Print exactly the lines of the listing below from the one containing "McIntosh Introduces the" through the final line, both included, and no pictures.
★ ★ ★ ★ ★ ★ ★
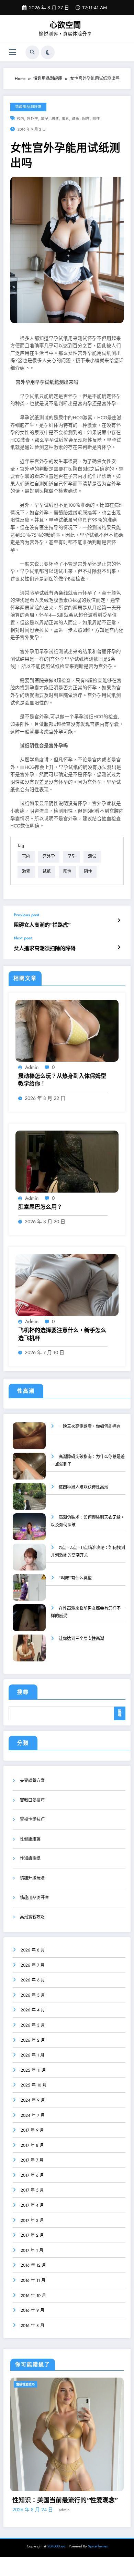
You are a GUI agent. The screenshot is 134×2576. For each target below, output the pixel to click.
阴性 (96, 118)
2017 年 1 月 (32, 2250)
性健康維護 (30, 1839)
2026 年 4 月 (33, 2010)
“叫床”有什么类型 (75, 1578)
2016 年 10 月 (33, 2295)
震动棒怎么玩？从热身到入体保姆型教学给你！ (62, 1080)
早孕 (44, 118)
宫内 (20, 118)
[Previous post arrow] (118, 920)
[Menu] (12, 52)
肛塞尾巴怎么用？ (40, 1207)
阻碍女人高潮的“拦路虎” (42, 925)
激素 (65, 118)
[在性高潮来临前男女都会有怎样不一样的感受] (29, 1622)
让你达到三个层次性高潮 (81, 1639)
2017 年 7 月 (32, 2160)
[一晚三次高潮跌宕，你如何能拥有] (29, 1440)
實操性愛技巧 (32, 1819)
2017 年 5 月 (32, 2190)
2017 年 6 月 (32, 2175)
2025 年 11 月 (33, 2070)
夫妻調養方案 (32, 1781)
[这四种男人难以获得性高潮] (29, 1501)
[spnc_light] (48, 52)
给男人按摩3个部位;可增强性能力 (58, 2537)
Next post (23, 938)
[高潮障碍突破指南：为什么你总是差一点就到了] (29, 1471)
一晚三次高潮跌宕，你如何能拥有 (90, 1426)
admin (31, 1067)
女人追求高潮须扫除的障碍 (45, 948)
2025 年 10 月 (34, 2085)
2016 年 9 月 (32, 2310)
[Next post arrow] (118, 947)
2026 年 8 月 (33, 1950)
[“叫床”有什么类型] (29, 1592)
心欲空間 (65, 24)
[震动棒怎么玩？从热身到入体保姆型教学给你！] (67, 1030)
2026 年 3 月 (33, 2025)
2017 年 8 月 (32, 2145)
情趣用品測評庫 (28, 106)
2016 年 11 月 (33, 2280)
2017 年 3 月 (32, 2220)
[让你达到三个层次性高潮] (29, 1653)
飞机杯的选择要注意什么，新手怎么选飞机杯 (62, 1334)
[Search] (32, 52)
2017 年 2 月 (32, 2235)
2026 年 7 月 (33, 1965)
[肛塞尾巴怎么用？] (67, 1161)
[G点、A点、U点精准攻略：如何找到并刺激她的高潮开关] (29, 1562)
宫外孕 (32, 118)
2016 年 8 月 (32, 2325)
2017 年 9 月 (32, 2130)
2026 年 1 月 (32, 2055)
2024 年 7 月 (33, 2115)
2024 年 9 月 (33, 2100)
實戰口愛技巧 (32, 1800)
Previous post (26, 915)
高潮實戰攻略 (32, 1917)
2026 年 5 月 (33, 1995)
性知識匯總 (30, 1858)
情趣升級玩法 (32, 1878)
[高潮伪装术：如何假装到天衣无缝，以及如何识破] (29, 1531)
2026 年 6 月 (33, 1980)
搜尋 (23, 1692)
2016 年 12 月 (33, 2265)
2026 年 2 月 (33, 2040)
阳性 (86, 118)
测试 (55, 118)
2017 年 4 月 (32, 2205)
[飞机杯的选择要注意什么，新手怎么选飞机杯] (67, 1284)
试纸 (75, 118)
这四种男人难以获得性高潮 (83, 1487)
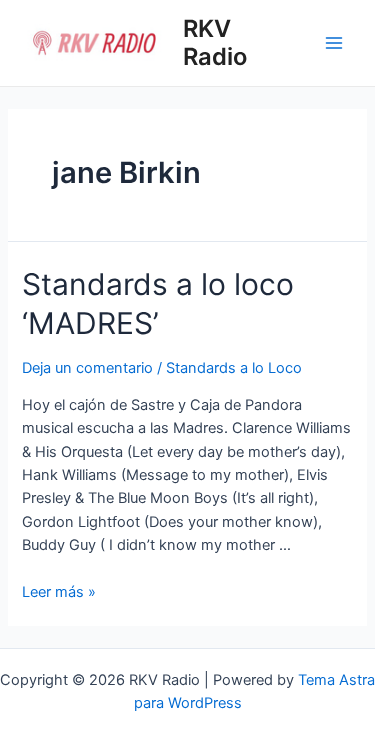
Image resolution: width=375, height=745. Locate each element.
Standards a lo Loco (234, 368)
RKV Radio (215, 42)
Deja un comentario (87, 368)
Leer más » (59, 592)
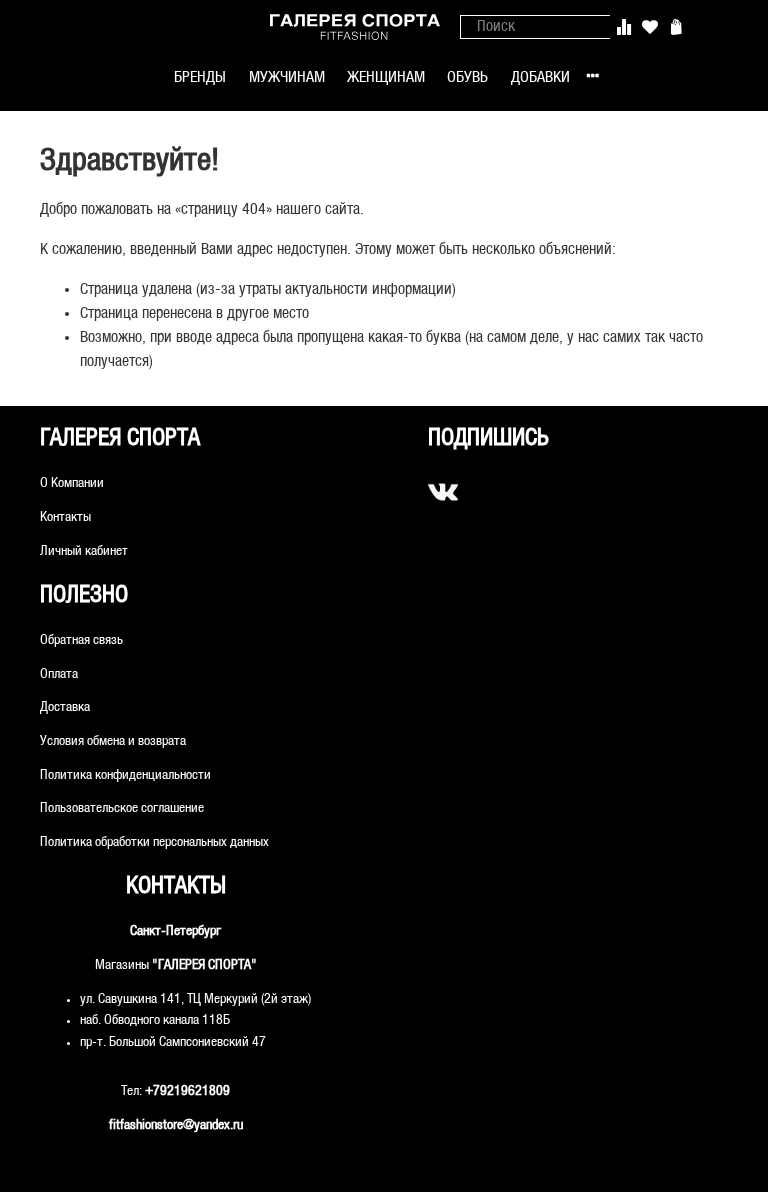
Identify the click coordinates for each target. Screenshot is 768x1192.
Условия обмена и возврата (113, 741)
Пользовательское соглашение (122, 808)
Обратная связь (81, 640)
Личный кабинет (84, 551)
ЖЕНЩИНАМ (386, 77)
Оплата (59, 674)
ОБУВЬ (467, 77)
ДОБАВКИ (540, 77)
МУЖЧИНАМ (287, 77)
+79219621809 (187, 1091)
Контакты (65, 517)
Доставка (65, 707)
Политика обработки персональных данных (154, 842)
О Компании (72, 483)
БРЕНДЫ (200, 77)
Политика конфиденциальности (125, 775)
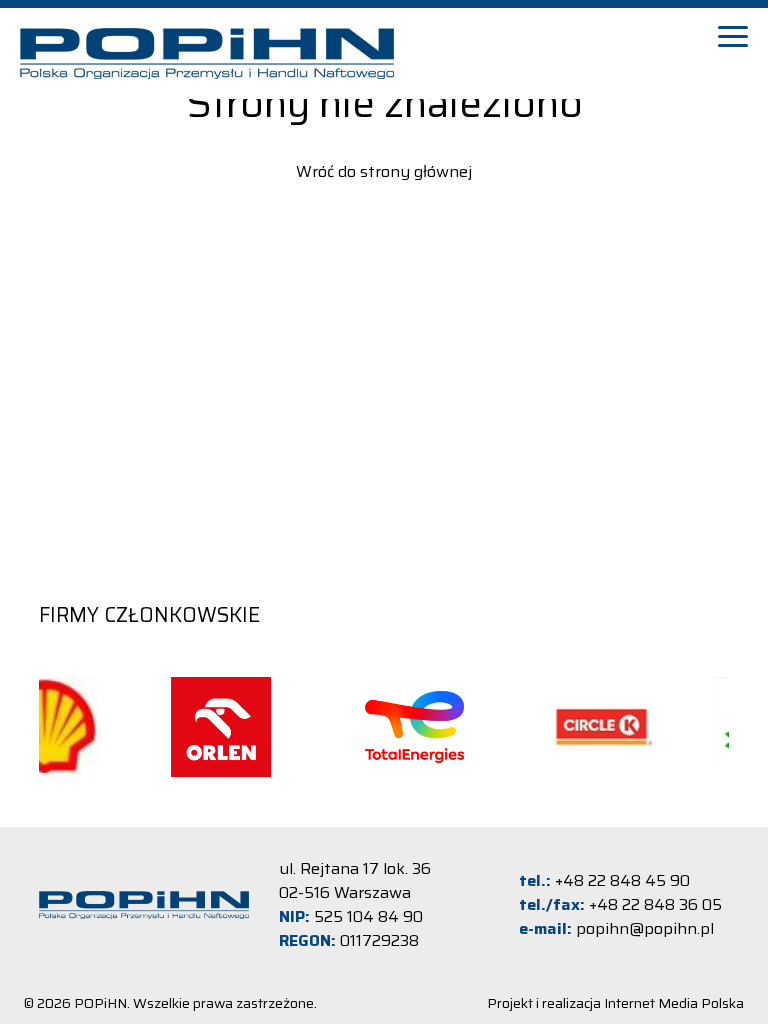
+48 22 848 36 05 (655, 904)
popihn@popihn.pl (645, 928)
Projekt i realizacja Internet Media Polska (615, 1003)
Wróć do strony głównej (384, 172)
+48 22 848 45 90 (622, 880)
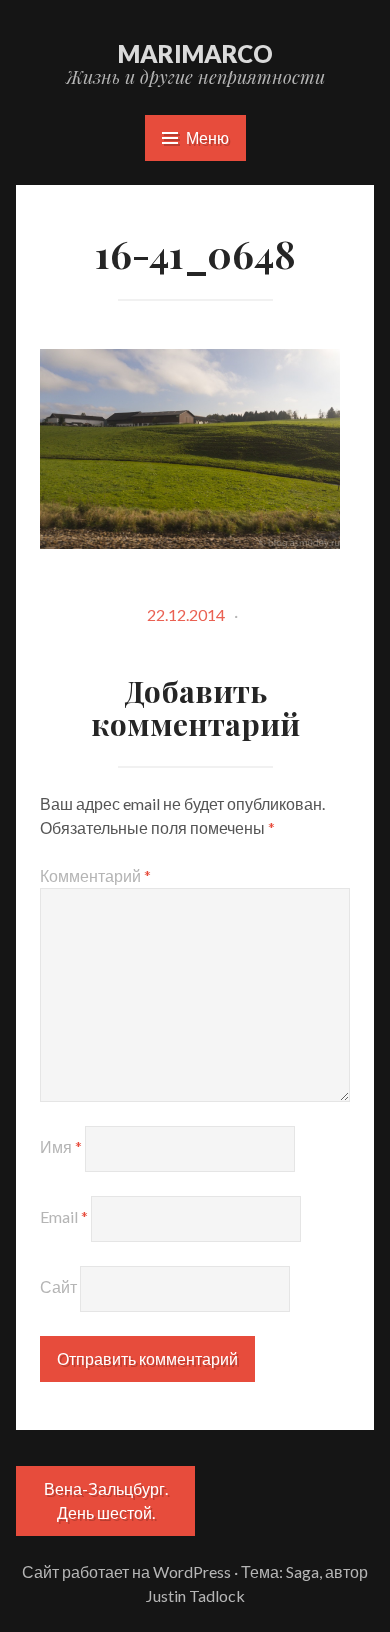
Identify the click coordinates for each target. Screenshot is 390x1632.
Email (64, 1216)
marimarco (195, 53)
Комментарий (95, 875)
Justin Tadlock (195, 1595)
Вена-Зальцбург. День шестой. (106, 1500)
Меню (207, 137)
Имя (61, 1146)
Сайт (58, 1286)
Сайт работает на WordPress (126, 1571)
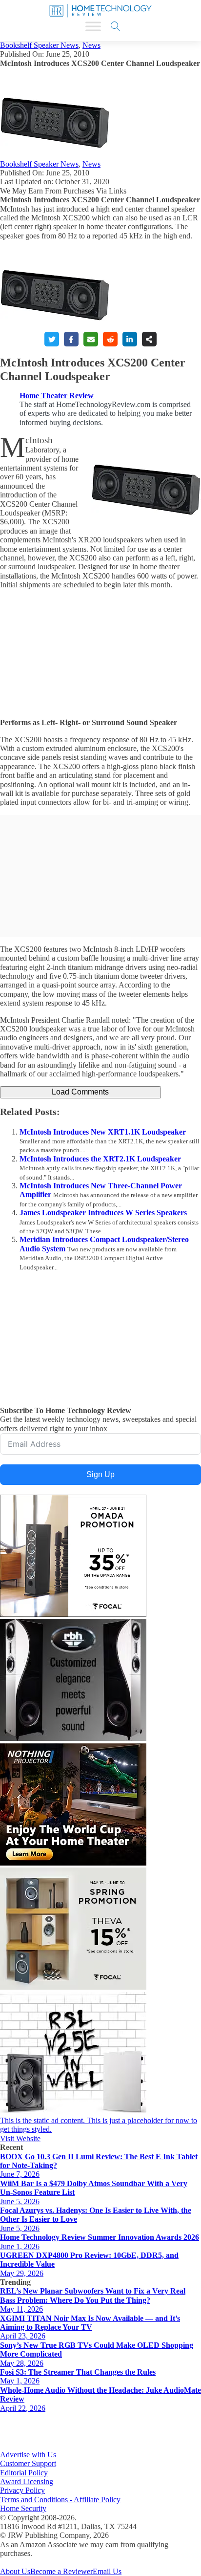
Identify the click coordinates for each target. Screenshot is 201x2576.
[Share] (149, 339)
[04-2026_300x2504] (73, 1614)
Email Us (107, 2571)
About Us (15, 2571)
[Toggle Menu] (93, 26)
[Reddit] (110, 339)
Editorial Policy (24, 2473)
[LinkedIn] (129, 339)
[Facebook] (71, 339)
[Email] (90, 339)
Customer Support (28, 2463)
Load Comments (80, 1092)
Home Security (23, 2508)
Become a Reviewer (61, 2571)
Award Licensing (26, 2481)
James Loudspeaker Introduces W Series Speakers (103, 1212)
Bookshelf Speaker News (39, 45)
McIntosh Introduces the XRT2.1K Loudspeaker (100, 1159)
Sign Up (100, 1474)
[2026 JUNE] (73, 1863)
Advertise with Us (28, 2454)
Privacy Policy (22, 2490)
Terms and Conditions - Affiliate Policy (60, 2499)
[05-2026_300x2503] (73, 1987)
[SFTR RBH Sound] (73, 1738)
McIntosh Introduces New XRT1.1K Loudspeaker (103, 1132)
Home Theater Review (57, 395)
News (91, 45)
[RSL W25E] (73, 2111)
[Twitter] (51, 339)
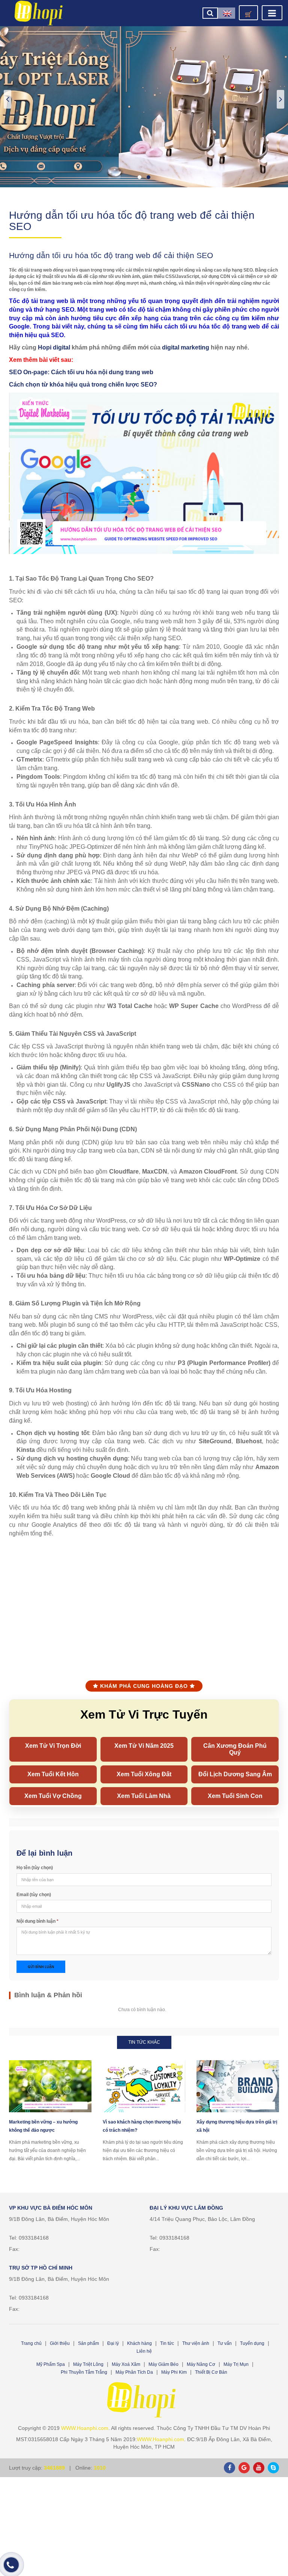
★ ★ ★ ★ ★ ★ ★
» **Reply**
McIntosh Introduces the XRT2.1K Loudspeaker (100, 1159)
Sign Up (100, 1474)
[2026 JUNE] (73, 1863)
Advertise with Us (28, 2454)
Privacy Policy (22, 2490)
Terms and Conditions - Affiliate Policy (60, 2499)
[05-2026_300x2503] (73, 1987)
[SFTR RBH Sound] (73, 1738)
McIntosh Introduces New XRT1.1K Loudspeaker (103, 1132)
Home Theater Review (57, 395)
News (91, 45)
[RSL W25E] (73, 2111)
[Twitter] (51, 339)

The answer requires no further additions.